Cross-country key to developing TCC athletics

Gary Droze, who will coach the women's cross country team at TCC, also is an avid runner on the regional circuit. Photo courtesy Herb Wills

Gary Droze, who will coach the women’s cross country team at TCC, also is an avid runner on the regional circuit.
Photo courtesy Herb Wills




By Robyn Murrell
Outlook writer

Tallahassee Community College athletic program is expanding this fall with the addition of women’s cross- country, which director of athletics Rob Chaney calls a pivotal piece to build a year-round athletic program.

Cross-country gives TCC five teams. Women’s cross-country is an addition that Chaney said should help the school maintain gender equality in accordance with Title IX requirements. A men’s cross country team may be added in the near future, Chaney said.

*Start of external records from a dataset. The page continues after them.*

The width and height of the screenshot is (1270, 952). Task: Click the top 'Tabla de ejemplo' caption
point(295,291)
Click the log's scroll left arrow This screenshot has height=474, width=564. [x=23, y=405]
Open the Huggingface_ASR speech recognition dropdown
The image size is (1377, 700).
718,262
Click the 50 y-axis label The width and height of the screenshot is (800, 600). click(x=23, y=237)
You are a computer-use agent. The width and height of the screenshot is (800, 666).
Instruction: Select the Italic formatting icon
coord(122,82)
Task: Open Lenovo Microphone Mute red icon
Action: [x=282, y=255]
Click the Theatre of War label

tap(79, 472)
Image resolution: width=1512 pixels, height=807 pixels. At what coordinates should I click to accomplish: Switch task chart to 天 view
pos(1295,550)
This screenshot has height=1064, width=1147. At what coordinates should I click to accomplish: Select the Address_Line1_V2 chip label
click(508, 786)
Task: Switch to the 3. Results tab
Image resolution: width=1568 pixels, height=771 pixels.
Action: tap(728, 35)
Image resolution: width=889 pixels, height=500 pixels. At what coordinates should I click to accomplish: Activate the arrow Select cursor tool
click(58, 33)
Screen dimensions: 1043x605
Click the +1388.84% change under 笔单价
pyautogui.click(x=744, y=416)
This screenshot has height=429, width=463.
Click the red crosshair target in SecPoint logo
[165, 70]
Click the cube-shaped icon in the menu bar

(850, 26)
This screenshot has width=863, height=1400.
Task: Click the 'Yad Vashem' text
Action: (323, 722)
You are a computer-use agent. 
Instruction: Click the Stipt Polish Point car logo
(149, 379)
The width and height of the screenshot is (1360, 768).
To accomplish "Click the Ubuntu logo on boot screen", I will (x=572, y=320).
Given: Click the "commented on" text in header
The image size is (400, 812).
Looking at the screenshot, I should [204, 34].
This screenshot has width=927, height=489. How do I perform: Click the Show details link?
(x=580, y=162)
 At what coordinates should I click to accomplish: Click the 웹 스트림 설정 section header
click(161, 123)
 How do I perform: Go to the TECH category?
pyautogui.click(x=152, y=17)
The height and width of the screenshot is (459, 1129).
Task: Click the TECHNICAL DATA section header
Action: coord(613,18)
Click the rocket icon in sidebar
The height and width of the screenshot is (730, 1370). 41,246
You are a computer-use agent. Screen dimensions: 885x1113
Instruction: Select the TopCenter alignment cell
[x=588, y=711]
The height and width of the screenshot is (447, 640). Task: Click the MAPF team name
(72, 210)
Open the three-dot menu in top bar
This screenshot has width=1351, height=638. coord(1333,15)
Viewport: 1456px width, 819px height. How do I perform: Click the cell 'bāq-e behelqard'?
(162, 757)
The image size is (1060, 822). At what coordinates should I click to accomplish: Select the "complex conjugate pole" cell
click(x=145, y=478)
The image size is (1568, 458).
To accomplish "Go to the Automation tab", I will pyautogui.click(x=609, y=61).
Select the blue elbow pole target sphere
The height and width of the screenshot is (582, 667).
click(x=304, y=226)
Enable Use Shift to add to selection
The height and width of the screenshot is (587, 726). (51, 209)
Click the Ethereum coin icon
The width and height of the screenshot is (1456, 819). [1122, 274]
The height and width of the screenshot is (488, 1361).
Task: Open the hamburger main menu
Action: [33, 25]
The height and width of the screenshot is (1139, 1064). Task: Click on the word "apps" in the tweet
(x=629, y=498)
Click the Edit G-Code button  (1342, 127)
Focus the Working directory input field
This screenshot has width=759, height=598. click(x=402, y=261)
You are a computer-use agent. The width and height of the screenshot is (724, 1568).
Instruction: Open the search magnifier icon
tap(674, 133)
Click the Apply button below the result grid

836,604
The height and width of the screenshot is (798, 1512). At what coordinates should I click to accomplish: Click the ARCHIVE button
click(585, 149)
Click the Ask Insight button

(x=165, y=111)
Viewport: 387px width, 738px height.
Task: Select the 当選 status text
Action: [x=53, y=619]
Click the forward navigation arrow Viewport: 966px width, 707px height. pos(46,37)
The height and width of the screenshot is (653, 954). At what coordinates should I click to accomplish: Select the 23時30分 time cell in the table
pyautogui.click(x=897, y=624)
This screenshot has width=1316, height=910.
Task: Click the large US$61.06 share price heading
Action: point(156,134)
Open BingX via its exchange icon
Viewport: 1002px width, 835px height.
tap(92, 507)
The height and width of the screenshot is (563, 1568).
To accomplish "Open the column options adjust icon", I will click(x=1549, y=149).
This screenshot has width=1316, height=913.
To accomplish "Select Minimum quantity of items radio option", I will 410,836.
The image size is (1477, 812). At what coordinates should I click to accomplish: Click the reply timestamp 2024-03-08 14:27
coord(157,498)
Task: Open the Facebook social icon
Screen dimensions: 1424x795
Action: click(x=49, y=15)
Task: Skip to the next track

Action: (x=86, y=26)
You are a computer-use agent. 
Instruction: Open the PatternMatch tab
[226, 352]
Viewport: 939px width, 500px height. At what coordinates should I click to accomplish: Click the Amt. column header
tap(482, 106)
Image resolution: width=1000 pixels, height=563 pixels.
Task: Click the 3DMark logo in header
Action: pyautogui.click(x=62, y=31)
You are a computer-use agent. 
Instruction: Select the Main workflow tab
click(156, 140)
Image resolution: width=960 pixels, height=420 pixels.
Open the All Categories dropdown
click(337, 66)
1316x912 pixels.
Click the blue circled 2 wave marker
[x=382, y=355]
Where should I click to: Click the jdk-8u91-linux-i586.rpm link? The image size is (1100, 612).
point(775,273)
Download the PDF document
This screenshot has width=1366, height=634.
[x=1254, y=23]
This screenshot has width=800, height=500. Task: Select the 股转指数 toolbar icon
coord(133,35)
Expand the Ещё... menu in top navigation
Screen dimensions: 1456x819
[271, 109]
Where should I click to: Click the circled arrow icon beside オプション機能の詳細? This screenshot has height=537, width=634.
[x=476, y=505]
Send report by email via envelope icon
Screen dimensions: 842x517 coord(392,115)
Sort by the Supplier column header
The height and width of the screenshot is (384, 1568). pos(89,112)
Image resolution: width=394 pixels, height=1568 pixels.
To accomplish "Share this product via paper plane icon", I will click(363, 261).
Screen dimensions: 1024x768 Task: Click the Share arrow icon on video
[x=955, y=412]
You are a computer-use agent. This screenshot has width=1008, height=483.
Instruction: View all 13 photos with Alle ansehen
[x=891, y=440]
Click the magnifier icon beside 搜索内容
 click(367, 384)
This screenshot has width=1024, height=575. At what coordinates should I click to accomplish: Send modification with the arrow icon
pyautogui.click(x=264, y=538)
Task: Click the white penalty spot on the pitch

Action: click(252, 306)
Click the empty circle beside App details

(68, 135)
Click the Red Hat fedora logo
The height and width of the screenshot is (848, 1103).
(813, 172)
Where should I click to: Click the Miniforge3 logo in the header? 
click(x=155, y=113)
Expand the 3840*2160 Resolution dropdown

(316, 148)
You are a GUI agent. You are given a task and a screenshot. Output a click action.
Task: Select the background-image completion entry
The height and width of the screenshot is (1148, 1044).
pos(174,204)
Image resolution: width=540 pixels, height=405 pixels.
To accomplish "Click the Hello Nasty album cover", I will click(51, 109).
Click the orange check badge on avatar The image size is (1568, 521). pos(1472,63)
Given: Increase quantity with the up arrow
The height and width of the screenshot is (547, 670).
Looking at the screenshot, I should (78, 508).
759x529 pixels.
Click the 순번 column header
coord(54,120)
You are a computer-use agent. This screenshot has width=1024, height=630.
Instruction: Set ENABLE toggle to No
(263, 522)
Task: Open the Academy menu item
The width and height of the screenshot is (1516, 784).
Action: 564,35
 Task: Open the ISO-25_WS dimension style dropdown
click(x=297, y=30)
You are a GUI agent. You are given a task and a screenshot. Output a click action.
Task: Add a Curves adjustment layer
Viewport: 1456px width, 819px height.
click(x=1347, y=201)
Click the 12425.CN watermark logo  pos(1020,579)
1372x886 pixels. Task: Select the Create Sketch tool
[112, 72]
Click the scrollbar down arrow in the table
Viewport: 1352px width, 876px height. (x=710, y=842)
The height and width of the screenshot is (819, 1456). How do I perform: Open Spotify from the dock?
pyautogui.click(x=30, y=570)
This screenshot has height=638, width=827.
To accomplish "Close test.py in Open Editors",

“I want to see how participation looks this year with cross country and how strong of a position it puts us in,” said Chaney. “If I see that we’re in a really good position we might be able to come back as early as next fall with a men’s cross country team.”

The new team will compete as a Division I program in the National Junior College Athletic Association. TCC will not offer scholarships in the first year of the program.

While TCC is getting out of the chutes late in terms of recruiting, Chaney believes that having veteran Tallahassee runner Gary Droze as head coach could help attract some top-fight athletes for a 12-runner team.

Droze has coached Maclay High School’s track team for at least two decades. He’s led the Marauders’ boys and girls track teams to 20 Florida High School Athletic Association state championships.
He didn’t waste any time recruiting for his new team.

“I put out some announcements on some state-wide running websites and I’ve gotten some good responses there,” said Droze. “Just in the first week after it was announced I’ve had seven young women contact me. I’d say we’re probably a little ahead of schedule for what I expected.”

Droze, an advocate for academics first, has impressed Chaney with his approach.

“Like my other coaches he’ll invest himself in those young ladies not just for the athletic participation, but to promote the importance of being a student first and an athlete second,” said Chaney. “I know it sounds cliché but we really do, we really do promote that.”

While the Eagles mainstream sports such as baseball and basketball have attracted strong followings, Chaney expects cross-country to do the same.

“I think it’s good whenever you can bring in a new sport that the student body can rally around,” said Phillipe Lilavois, an assistant coach with the men’s basketball team. “When you have a lot of successful student athletes, I think it helps the image of a community college.”